Given information —
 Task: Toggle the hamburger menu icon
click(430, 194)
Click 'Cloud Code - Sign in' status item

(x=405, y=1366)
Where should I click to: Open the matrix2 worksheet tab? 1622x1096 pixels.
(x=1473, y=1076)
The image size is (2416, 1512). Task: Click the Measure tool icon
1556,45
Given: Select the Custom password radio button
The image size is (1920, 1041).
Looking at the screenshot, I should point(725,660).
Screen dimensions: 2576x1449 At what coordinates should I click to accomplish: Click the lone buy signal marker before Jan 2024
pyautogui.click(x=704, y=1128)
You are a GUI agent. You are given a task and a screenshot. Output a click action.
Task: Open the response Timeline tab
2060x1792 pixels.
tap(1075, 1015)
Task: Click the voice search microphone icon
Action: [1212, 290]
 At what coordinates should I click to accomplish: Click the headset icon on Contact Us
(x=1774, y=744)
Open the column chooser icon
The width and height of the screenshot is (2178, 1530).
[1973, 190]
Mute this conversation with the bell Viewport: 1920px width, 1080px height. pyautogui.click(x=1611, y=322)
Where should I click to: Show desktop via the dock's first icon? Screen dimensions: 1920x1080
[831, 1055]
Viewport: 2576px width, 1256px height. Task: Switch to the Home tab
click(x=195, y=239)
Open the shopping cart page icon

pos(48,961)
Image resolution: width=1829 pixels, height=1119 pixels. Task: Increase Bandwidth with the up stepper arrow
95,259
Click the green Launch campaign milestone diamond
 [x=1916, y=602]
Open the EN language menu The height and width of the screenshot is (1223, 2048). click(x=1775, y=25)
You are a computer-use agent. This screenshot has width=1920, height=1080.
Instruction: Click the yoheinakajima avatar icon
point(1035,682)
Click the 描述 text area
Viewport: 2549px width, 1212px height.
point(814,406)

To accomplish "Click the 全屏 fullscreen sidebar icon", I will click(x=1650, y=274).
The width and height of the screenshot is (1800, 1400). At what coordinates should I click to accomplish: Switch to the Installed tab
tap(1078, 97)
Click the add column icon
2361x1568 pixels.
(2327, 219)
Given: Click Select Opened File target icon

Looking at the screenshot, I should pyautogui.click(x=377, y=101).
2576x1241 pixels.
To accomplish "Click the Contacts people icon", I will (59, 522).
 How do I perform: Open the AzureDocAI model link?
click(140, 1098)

What you need to do —
Reproduce exactly the lines from the one with "The width and height of the screenshot is (1800, 1400)." through the last line of the entries, keeping both of those lines and nothing else.

Written solution —
The width and height of the screenshot is (1800, 1400). At what coordinates should I click to accomplish: Switch to the Installed tab
tap(1078, 97)
Click the add column icon
2361x1568 pixels.
(2327, 219)
Given: Click Select Opened File target icon

Looking at the screenshot, I should pyautogui.click(x=377, y=101).
2576x1241 pixels.
To accomplish "Click the Contacts people icon", I will (59, 522).
 How do I perform: Open the AzureDocAI model link?
click(140, 1098)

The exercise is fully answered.